▶ _What to produce_: Using the data below, set down every line from the one containing "Click the plus icon to create reason" through the one containing "This screenshot has width=1456, height=819.", inclusive and unchanged. Pictures are to be skipped.

BEGIN Dataset entries

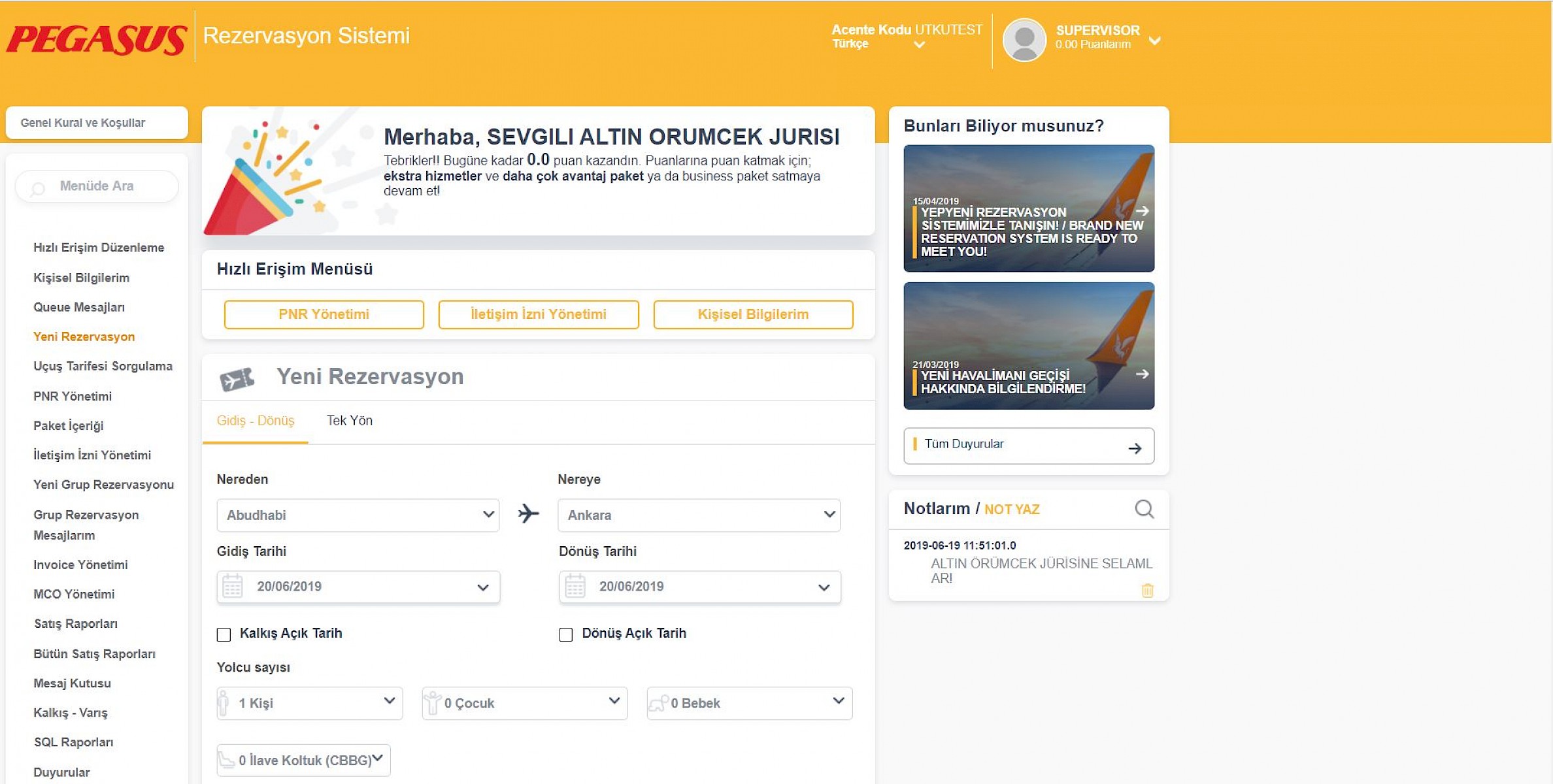The width and height of the screenshot is (1553, 784).
Task: Switch to the Tek Yön tab
Action: [x=350, y=421]
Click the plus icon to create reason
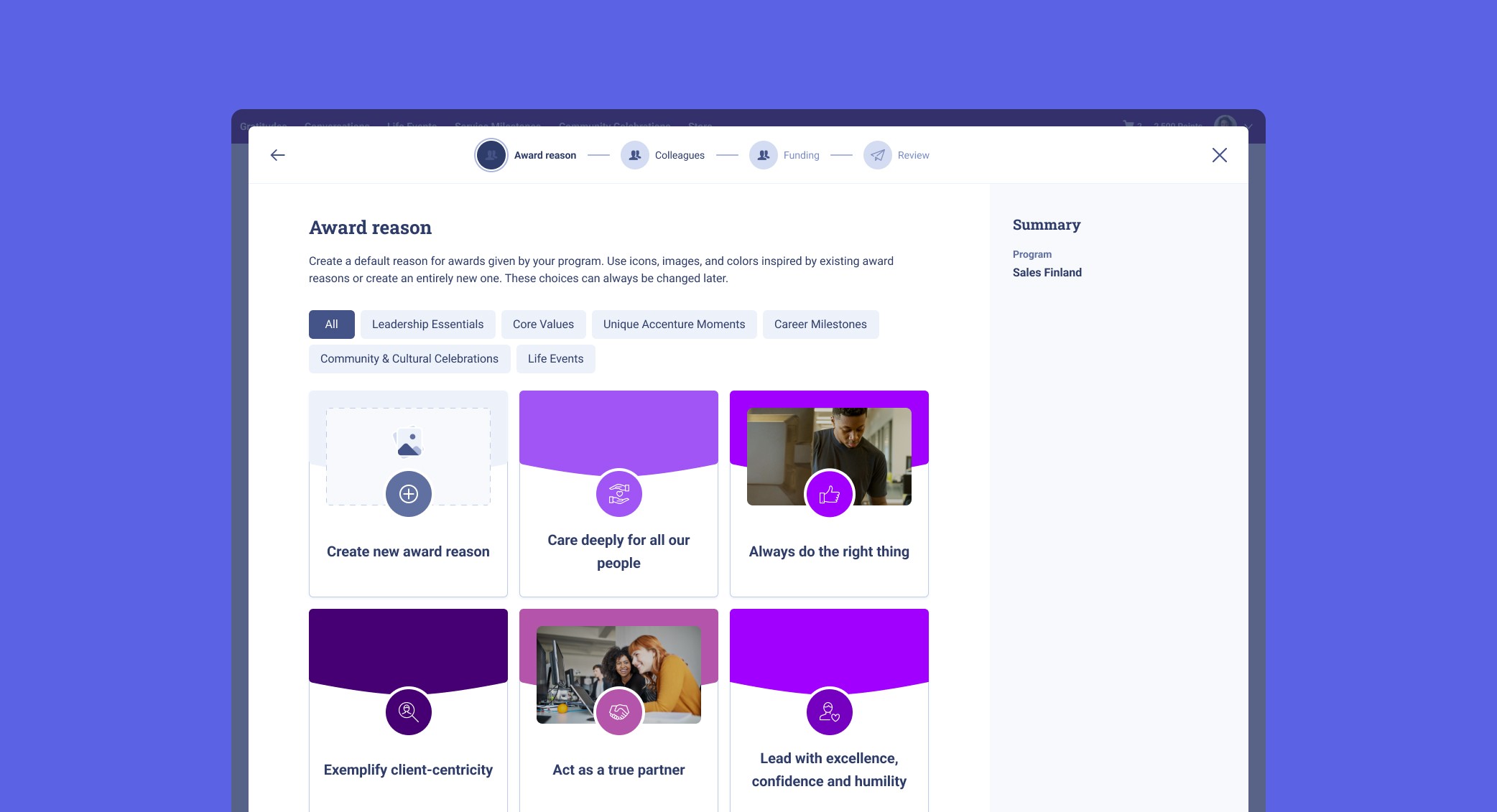1497x812 pixels. tap(409, 494)
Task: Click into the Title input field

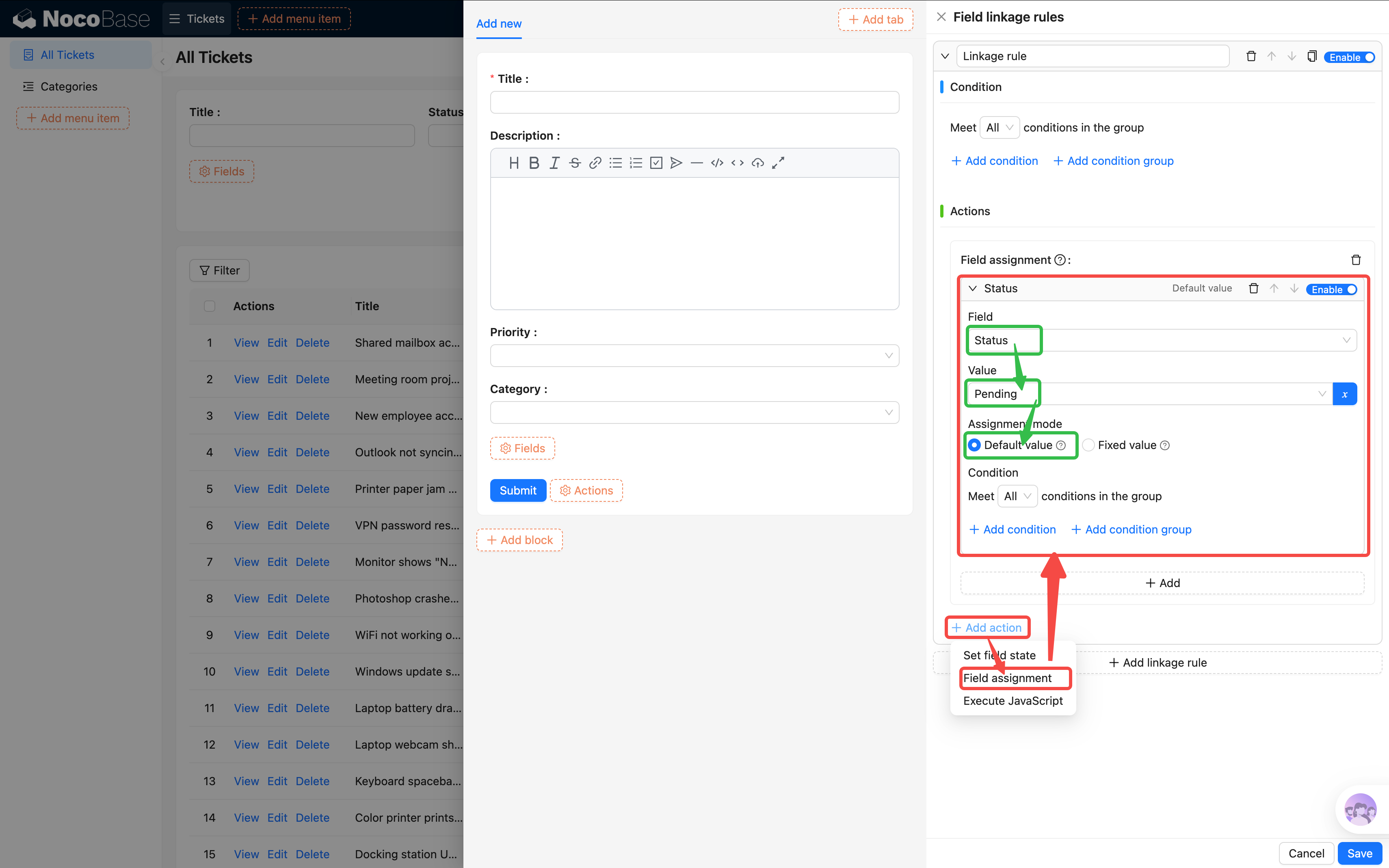Action: pyautogui.click(x=694, y=102)
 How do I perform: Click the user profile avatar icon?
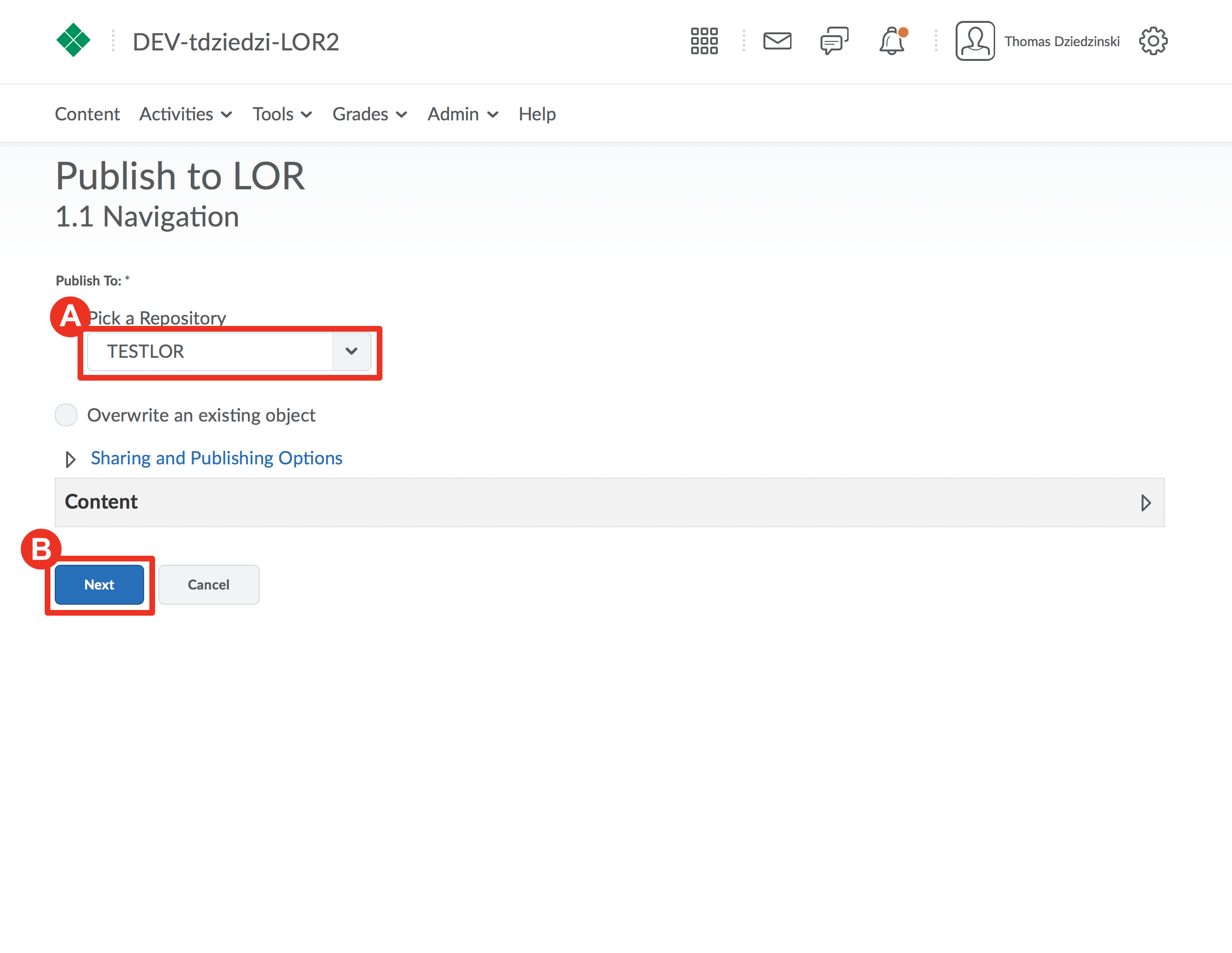tap(974, 41)
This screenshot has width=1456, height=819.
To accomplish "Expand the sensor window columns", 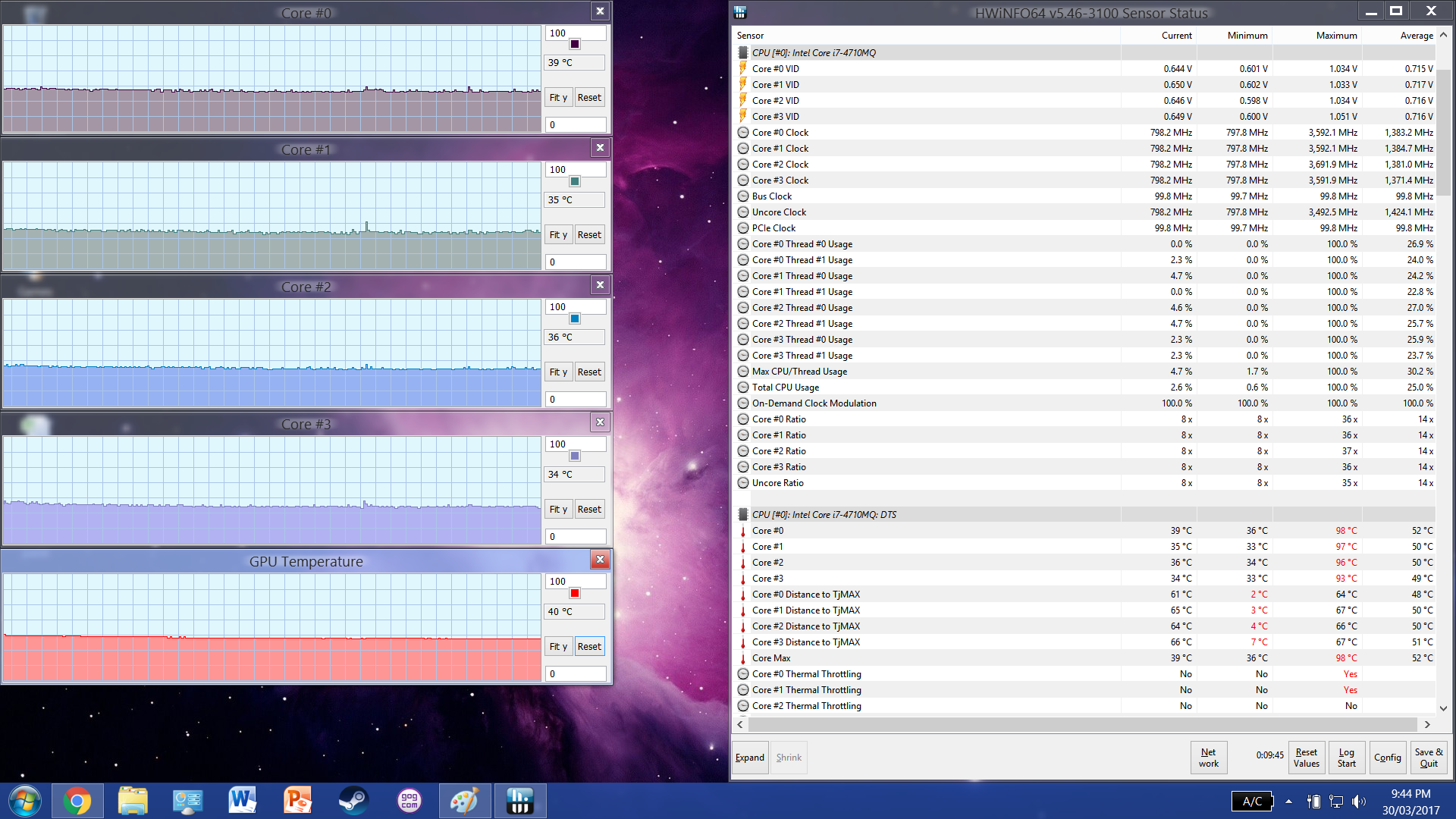I will click(749, 758).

END Dataset entries

▶ _Problem solution_:
Click the plus icon to create reason
1497x812 pixels. tap(409, 494)
Task: Click into the Title input field

Action: pyautogui.click(x=694, y=102)
 How do I perform: Click the user profile avatar icon?
tap(974, 41)
This screenshot has width=1456, height=819.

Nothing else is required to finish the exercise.